* EXTRACT TO READ *
_ _ _
Gujarat in the times of another Vikas

PM is nervous and on back-foot. Here is why

ashishm

Ashish Mehta | November 20, 2017


#Gujarat   #Narendra Modi   #Gujarat Elections   #BJP  
(Photo: Ashish Mehta)
(Photo: Ashish Mehta)

In October, during yet another of his visits to Gujarat, prime minister Narendra Modi inaugurated a curious range of projects in Vadodara: a transport hub and multi-level parking facility as well as a waste-to-energy plant of the municipal corporation. If there were no elections coming closer, it would have been the mayor who would’ve cut the ribbon. This, amid a rush of launching several other projects (‘dedicating to the nation’ the campus of IIT Gandhinagar, which was established in 2008) and making several populist moves (raising MSP) ahead of the delayed announcement of the elections. Not that it ended with the election commission’s official announcement: many have given credit to Gujarat polls for the November 10 GST reset.

Does this betray a certain nervousness on the part of the PM?

Understandably, it is critical for the PM to deliver victory in his home state before he seeks national mandate again. But then this is Modi’s home ground. His oratory can be even more persuasive in his mother tongue. And for the first time, he will be seeking votes as PM. His popularity too can be expected to be higher in Gujarat than elsewhere. If he and BJP president Amit Shah can lead the party to historic wins in far more challenging states like Uttar Pradesh, they should face no difficulty in Gujarat. More so, considering that the party has been in power since 1995 (with a small break) and has grown deep organisational roots, whereas the Congress is in disarray. Indeed, a few months ago, it seemed that Modi as PM would fetch more seats that Modi as CM ever did.
_ _ _
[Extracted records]
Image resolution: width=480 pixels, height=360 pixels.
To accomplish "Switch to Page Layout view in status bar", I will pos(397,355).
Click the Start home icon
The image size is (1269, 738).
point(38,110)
_ _ _
* WORK TO COMPLETE *
a) List every hashtag attached to the article on the Gujarat elections.
b) In the article on the Gujarat elections, since what year has the party been in power in the state?
c) Resume the article on the Gujarat elections from its last sentence.
The data can be left aside; none of it is needed here.

* OUTPUTS *
a) #Gujarat, #Narendra Modi, #Gujarat Elections, #BJP

b) Since 1995, with a small break.

c)
Against this background, it is rather surprising to see the BJP on the back-foot. The story of BJP in Gujarat since the mid-1980s has always been an upward chart, not counting a couple of quite minor setbacks. The story of Modi since 2001 is no different. Then what would account for this nervousness all of a sudden?

Is it that these are the first state elections after Modi left Gandhinagar? That is partly a factor: his successors lack his crisis management skills; otherwise several caste-based agitations might not have found widespread support (just as they had not when Modi was CM). Also, his successors may not have been able to make the bureaucracy deliver efficiently.

Are the three young caste campaigners a factor? No, they have been around for a year or two, and the ruling party must have discounted whatever impact they can make. Yes, thanks to them, caste has surfaced as an issue in Gujarat. All these years, on the face of it, caste was not a factor in Gujarat, because it was successfully subsumed under Hindutva and ‘development’ – though it did matter very much in candidate selection.

Again, the campaign which claims that “development has gone crazy” is not a factor in itself, though it is a rather unusual development. All these years, social media was the BJP’s own playground; making fun of the Congress and the Family and so on, and getting good traction from people. But when Amit Shah has to tell his party cadres to be alert and active on social media and not to fall prey to anti-BJP propaganda, something has changed.

Next in the list of non-factors is Rahul Gandhi. He is interacting with people rather than making speeches. There are reports that he is eliciting a warm response. But his strengths are limited. He is not offering a new narrative – and even resorting to the old Congress tactic of soft religious appeal to Hindus. Rahul is going to temples more frequently than a typical religious-minded person would and he seems in hurry to tick off all major pilgrimage spots in the state in a matter of two months, whereas the devout Gujarati Hindu usually takes years to achieve the feat. Rahul himself, as of today, does not spell a serious threat to the BJP.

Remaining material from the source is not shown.